What to work on:
Rewrite the lines from the line with "Expand the main branch dropdown" up to and including the line with "click(170, 32)", replacing "dropdown" with "menu" and leaving everything else unchanged. Omit the pictures from your answer.

╭──

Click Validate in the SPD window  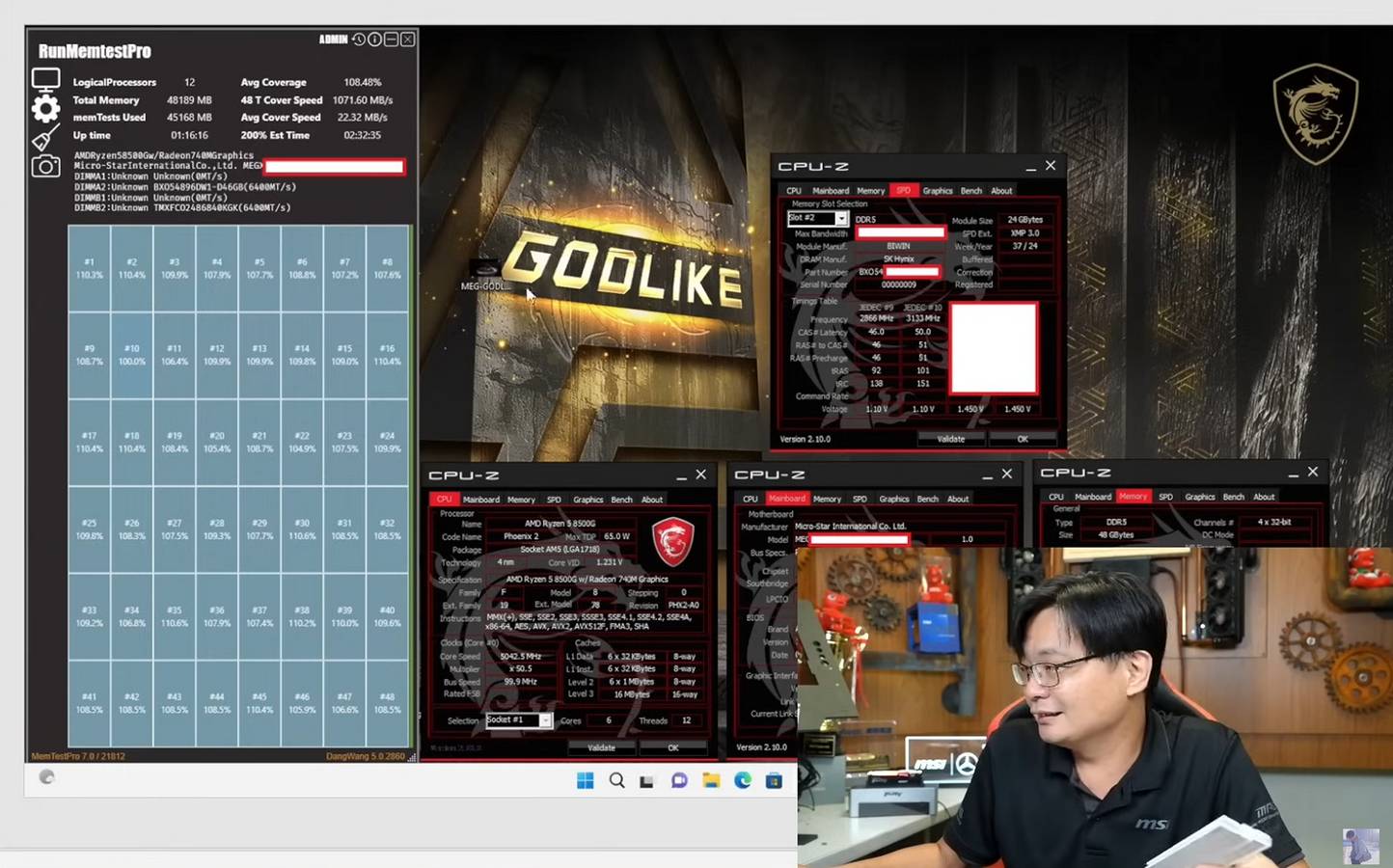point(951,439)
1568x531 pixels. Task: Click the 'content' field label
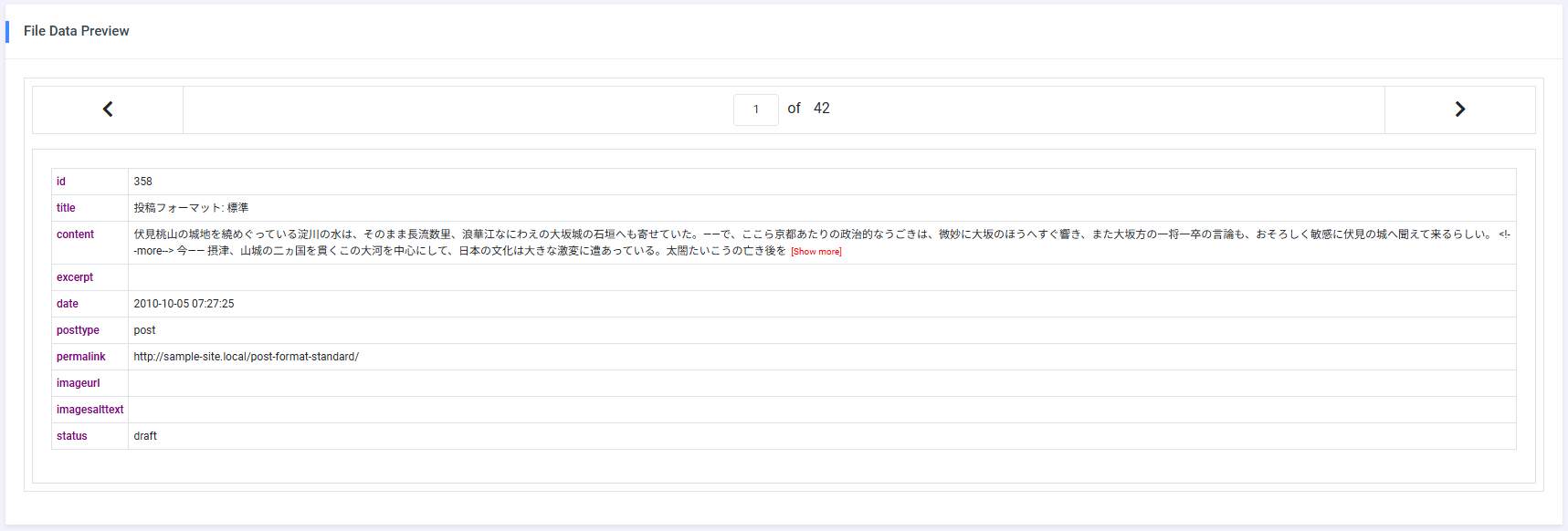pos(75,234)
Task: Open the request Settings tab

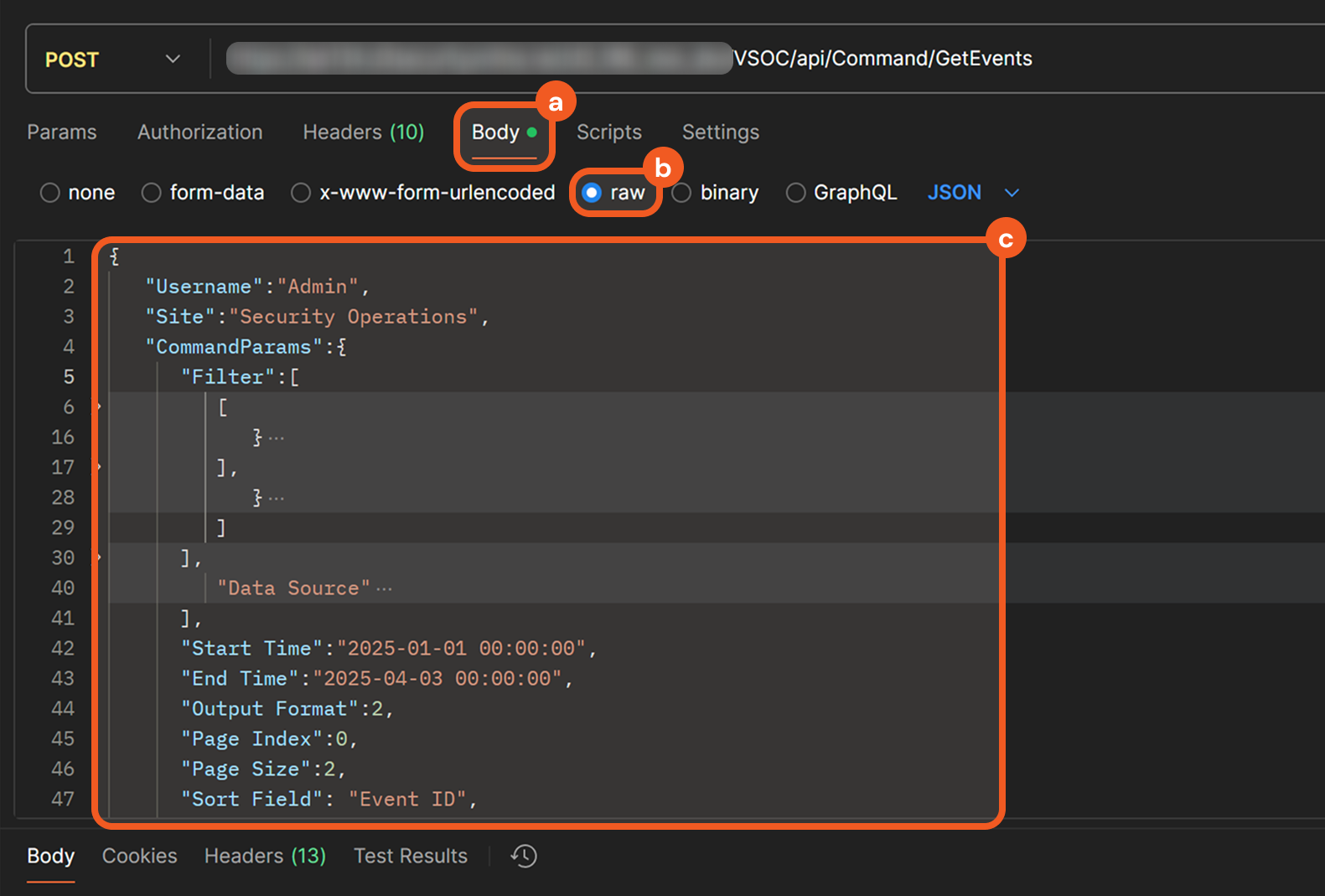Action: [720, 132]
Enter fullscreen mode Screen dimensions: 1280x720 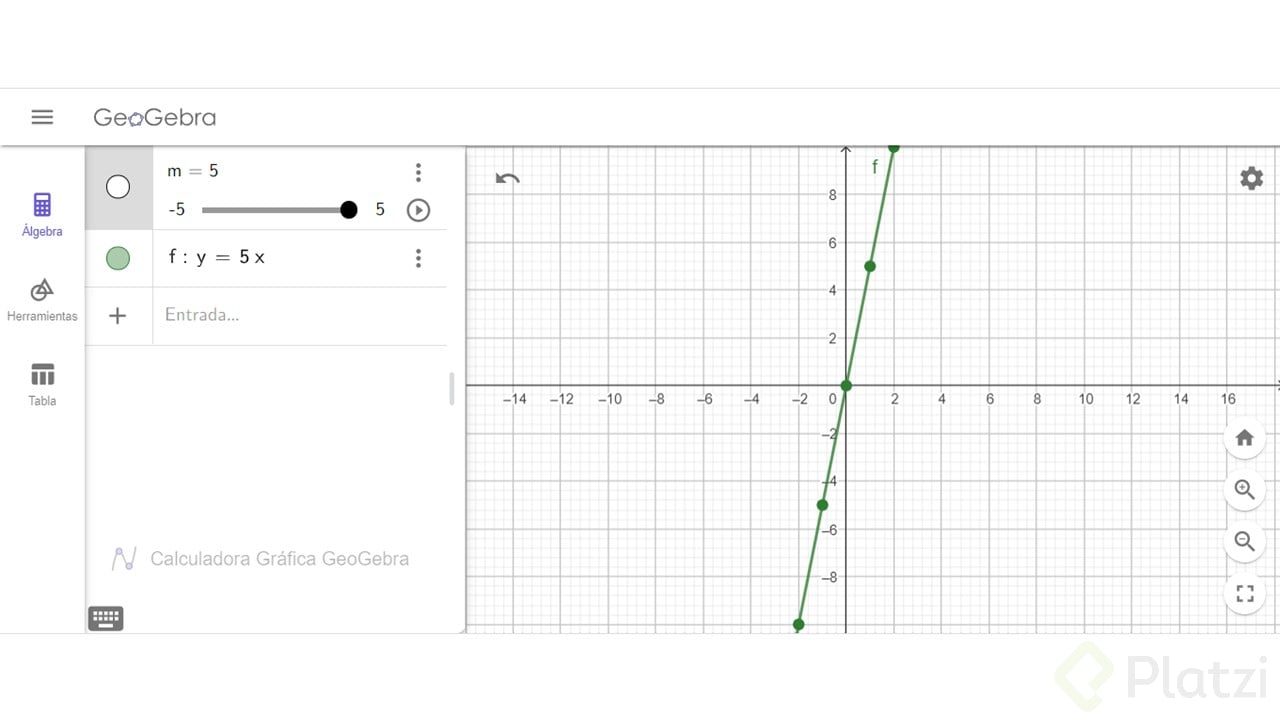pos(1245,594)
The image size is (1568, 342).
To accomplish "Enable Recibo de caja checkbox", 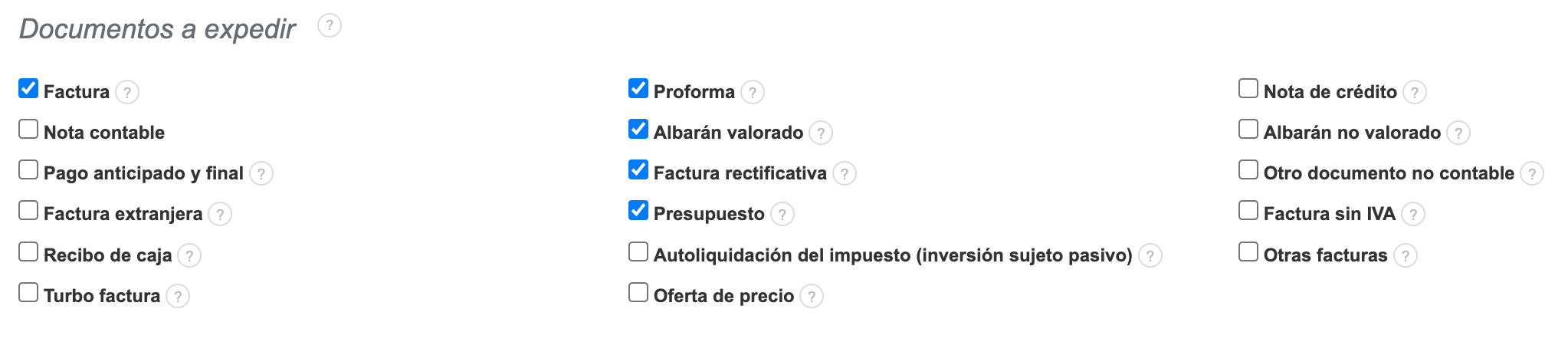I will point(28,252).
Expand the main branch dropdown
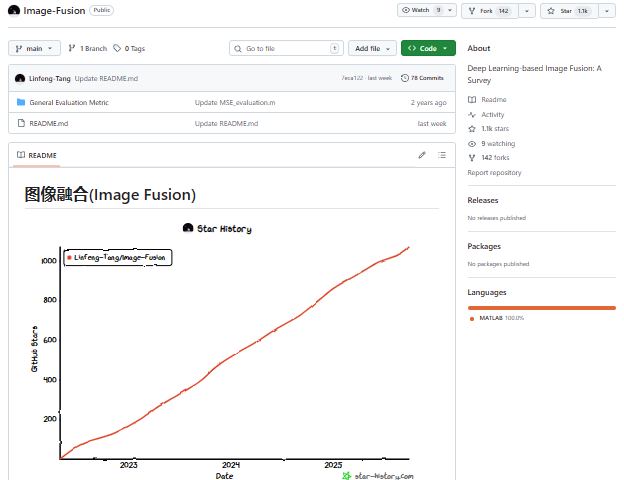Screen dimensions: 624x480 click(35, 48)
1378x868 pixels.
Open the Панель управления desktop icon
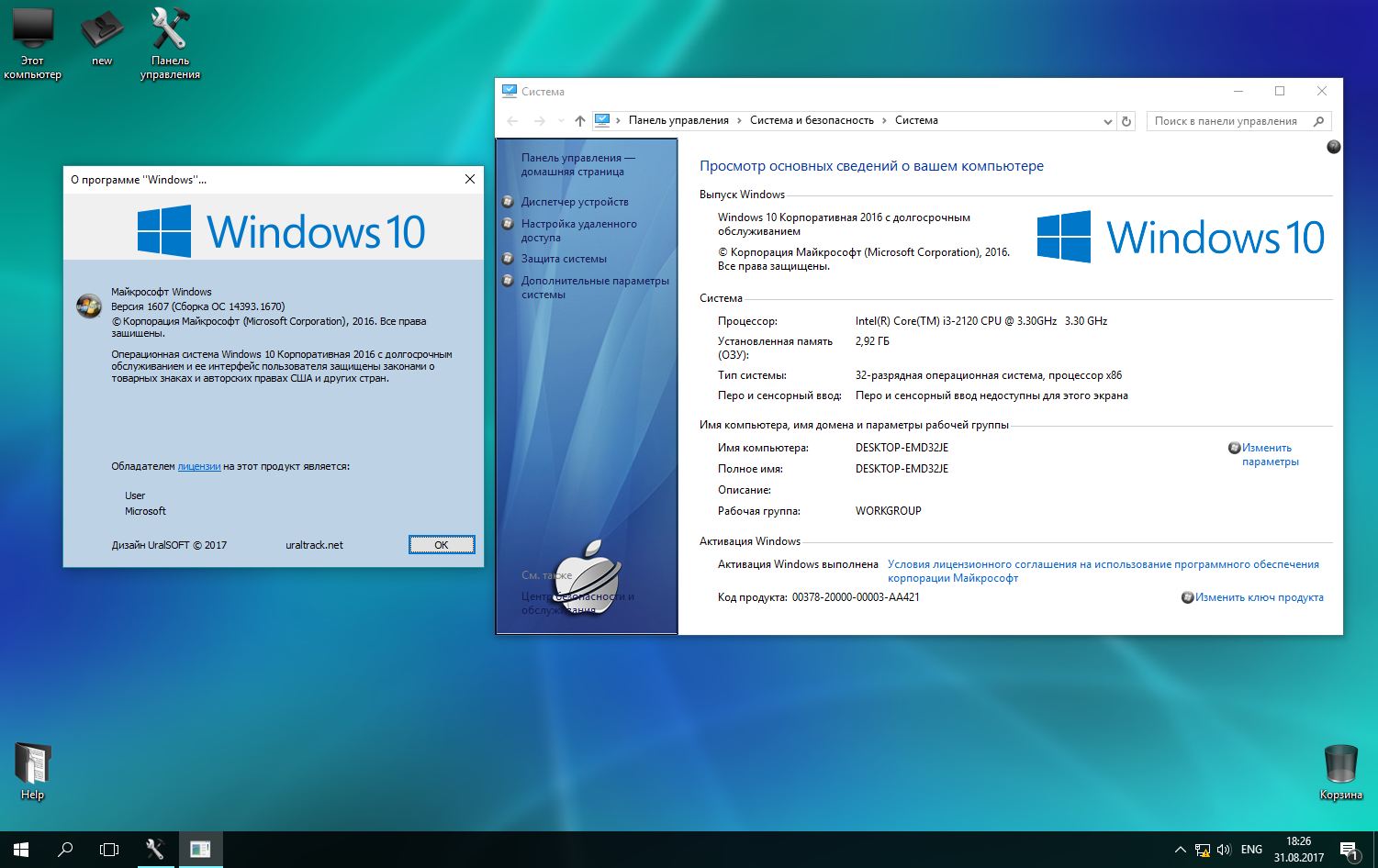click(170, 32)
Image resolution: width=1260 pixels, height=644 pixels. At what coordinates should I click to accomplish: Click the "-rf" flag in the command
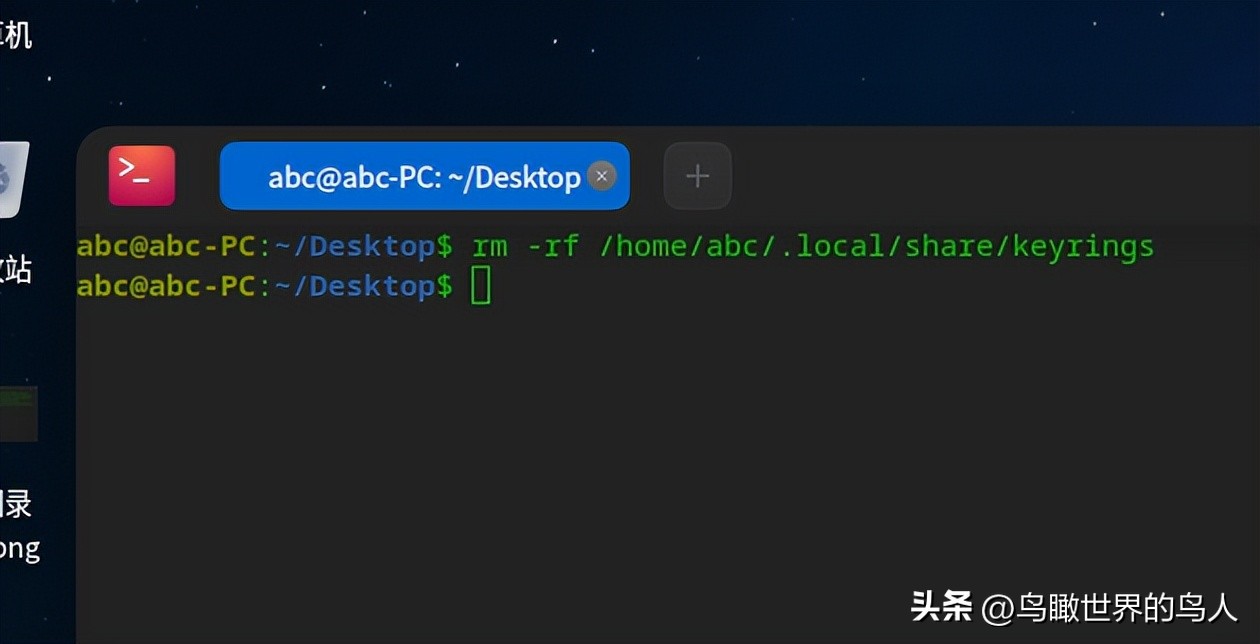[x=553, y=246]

╰──

Output for this exercise:
Expand the main branch menu
Screen dimensions: 624x480 click(35, 48)
1378x868 pixels.
Open the Панель управления desktop icon
click(170, 32)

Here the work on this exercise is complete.